RALEIGH — The N.C. Department of Public Instruction disagreed on key points with an audit criticizing how the agency spent CARES Act funds and criticized the State Board of Education for lack of accountability.
The audit claims the Department of Public Instruction distributed $31 million of Coronavirus Relief Funds for the Summer Learning Program without a method to ensure student ability was improved, $37 million of Coronavirus Relief Funds for nutrition services without establishing a method to measure results, and $76 million of Coronavirus Relief Funds without a method to detect misuse of the funds.
State Auditor Beth Wood also published a video report in which she summarized the NCASAO’s position and three main findings.
Johnson agreed with the first finding, which said the Summer Learning Program was “without a method to ensure student ability was improved,” but said the State Board of Education is at fault for that lack of accountability.
“DPI agrees with the finding and the recommendation, but unfortunately, the tool to measure student ability was terminated by the NC Board of Education,” writes Johnson. “Any effort to measure the impact now simply cannot be made based on quantifiable, verifiable information.
Johnson also noted the state board did not put a new tool in place, and writes, “when pressed for a reason why the State Board would not continue, members responded that they believed teachers already had enough data on students and that the State Board felt the benefits of this tool did not merit funding.”

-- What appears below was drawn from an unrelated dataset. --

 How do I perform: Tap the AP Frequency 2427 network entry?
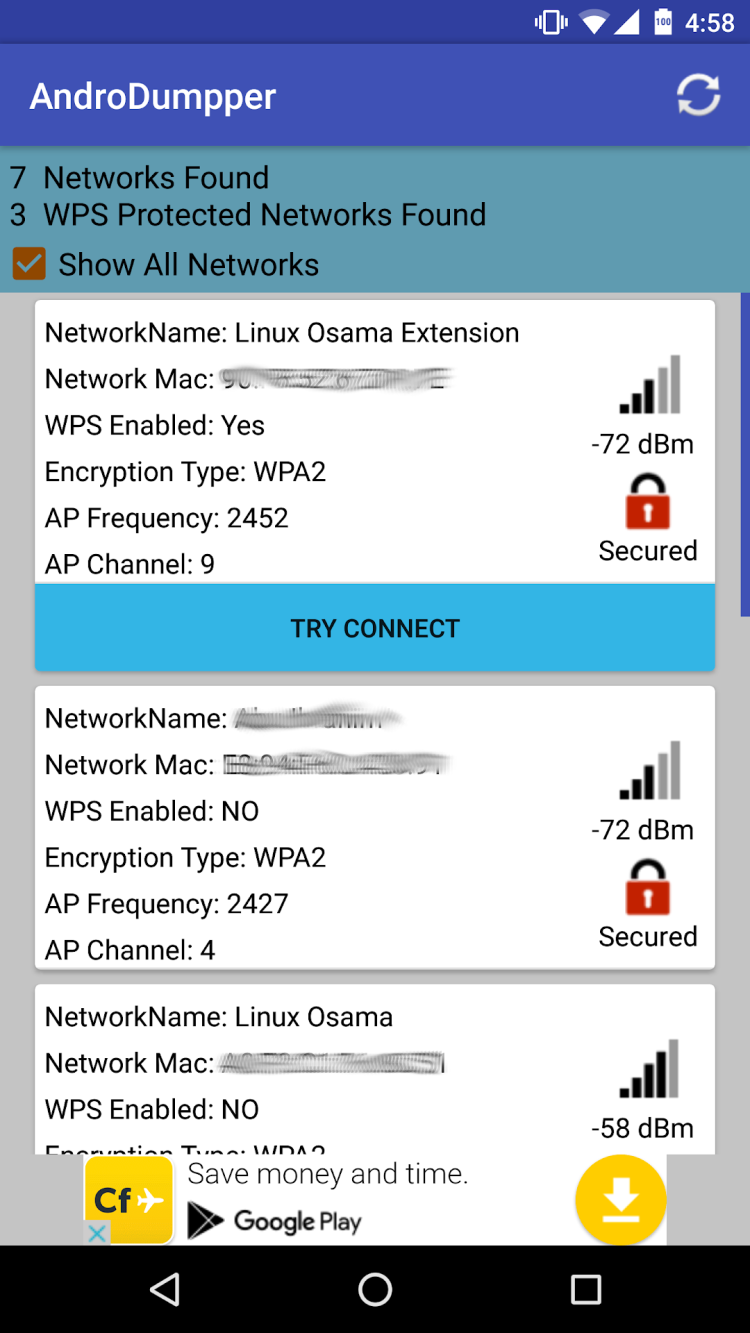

From the lengthy description given by Johnson in the response, it seems likely he might be referencing Istation, making mention that “leadership of the State Board seemed to enjoy a close relationship with one of the primary competitors of the vendor who supplied the diagnostic tool.” Johnson goes on to detail how board member J.B. Buxton and the CEO of a rival vendor had phone conversations that ended with Buxton’s “successful effort to end the contract.”
Then in the section on the Summer Learning Program, Johnson also claims that the representative from the department made incorrect statements to the OSA. He also wrote that the department will be following up with the OSA to correct the record.
In his response, Johnson indicates that they will have data on how many students attended the summer program and that eligibility and participation data is required for a report due by Feb. 15, 2021, to the legislature’s Joint Legislative Education Oversight Committee.
Johnson’s letter disagreed with the two other findings of the OSA’s audit. Those two other findings are that $37 million of Coronavirus Relief Funds were distributed for nutrition services without establishing a method to measure results and that the department distributed approximately $76 million to public school units (PSU’s) but did not monitor that spending.
In terms of tracking relief funds used for nutrition services, DPI’s lengthy response details that the funds were indeed tracked but that the full results won’t be compiled until the end of December.
“To date, four of the five oversight objectives have been achieved and desk audits are underway to examine the allowable use of funds and to assess and document PSU implementation strategies,” says Johnson’s letter. The letter also notes “the School Nutrition Division has not only had a plan to monitor the use of these funds, the plan is currently being implemented among sub-recipients.”
DPI’s response goes on to explain that Gov. Roy Cooper’s executive order closing all schools created issues with children being able to have access to food. That resulted in the School Nutrition Division implementing a “state-wide emergency meal distribution operations to prevent a secondary public health nutrition crisis among food-insecure children,” which included all children ages 18 and under.
“In other words, DPI used the federal money to feed children during the pandemic regardless of whether or not they were a student at a particular school,” Johnson summarized.
School meals provided through the National School Lunch Program during the instructional day are a primary source of food and nutrition for nearly 60% of students enrolled in North Carolina’s public schools.
The additional food being supplied strained funding, which DPI explains was unsustainable and requested further funding aid from the General Assembly. As a result, the NCGA appropriated $75 million in Coronavirus Relief Funds to support nutrition services for children throughout the state
Johnson’s response letter also criticized OSA’s inclusion of “aspirational statements” as a valid way to assess the SND’s performance in monitoring the spending of the funds. An example is OSA’s statement, “All of the children who needed to receive meals actually received them.”
Johnson counters that statement by saying, “there is no reasonable strategy to measure this outcome during the emergency public health response since children receiving meals are not specifically identified. Again, children were not specifically identified so that any child who showed up in need of food would be able to eat.”
As with an earlier section of its response, Johnson writes of the finding regarding the $76 million given to PSU’s that OSA has received incorrect information. Specifically, Johnson mentions “the statement related to the vacancy as cause for a delay in monitoring efforts is false. Also, the statement about moving the entire section is unrelated to the finding.”
Not mentioned in the OSA audit is that according to the U.S. Dept. of Education, North Carolina has only spent 48% of the over $953 million in Federal Education Stabilization Funds, with NCDPI spending only 20.5% of the over $396 million in Elementary and Secondary Education Relief (ESSER) funds. The ESSER funds must be awarded within one year after the state receives them.